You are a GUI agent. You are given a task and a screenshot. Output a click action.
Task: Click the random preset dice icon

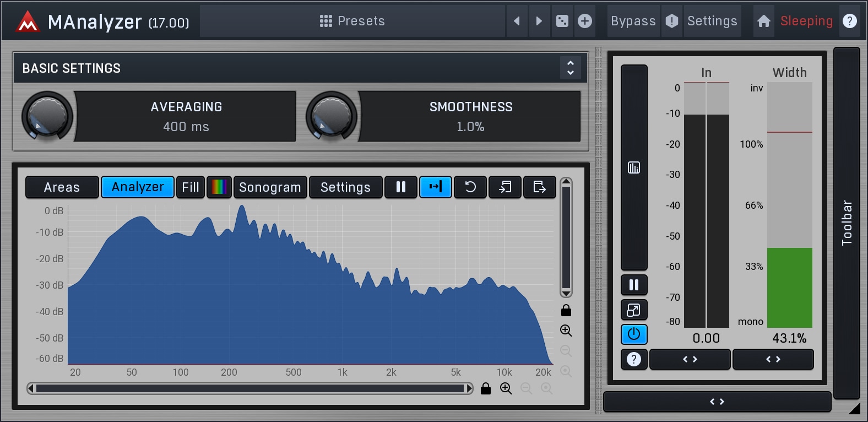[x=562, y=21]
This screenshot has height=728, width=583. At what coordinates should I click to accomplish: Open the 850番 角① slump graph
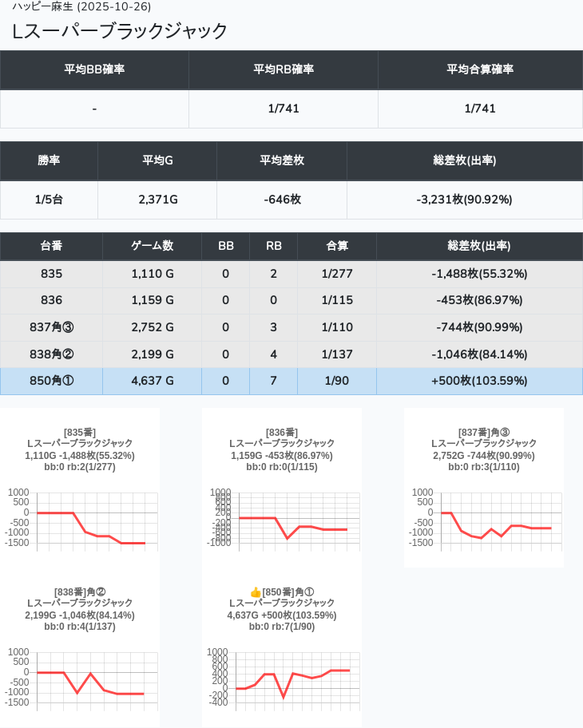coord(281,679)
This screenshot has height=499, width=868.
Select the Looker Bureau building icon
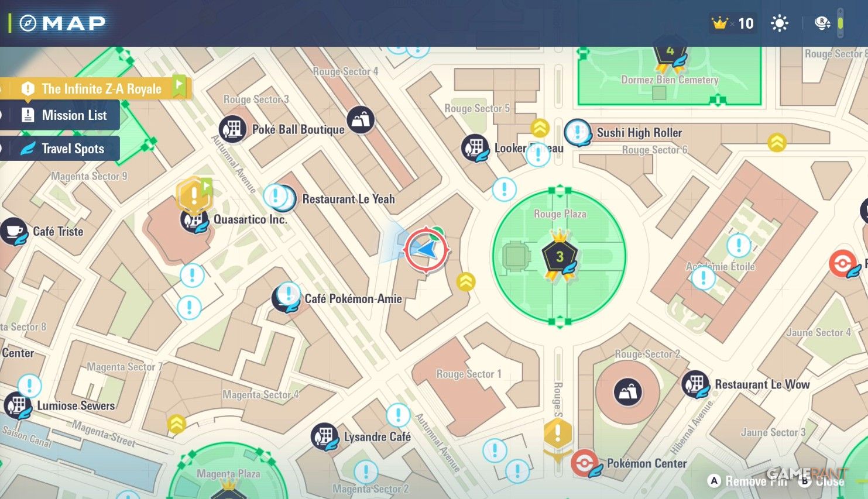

● Exercise instructions: The full listing, reproduced exactly and without pictures, is the expected output.

● Response below:
You are a GUI agent. You are given a task and a screenshot. Output a click action.
Task: Click the random preset dice icon

[x=562, y=21]
This screenshot has height=728, width=583. At what coordinates should I click to accomplish: Open the 850番 角① slump graph
coord(281,679)
This screenshot has height=499, width=868.
Select the Looker Bureau building icon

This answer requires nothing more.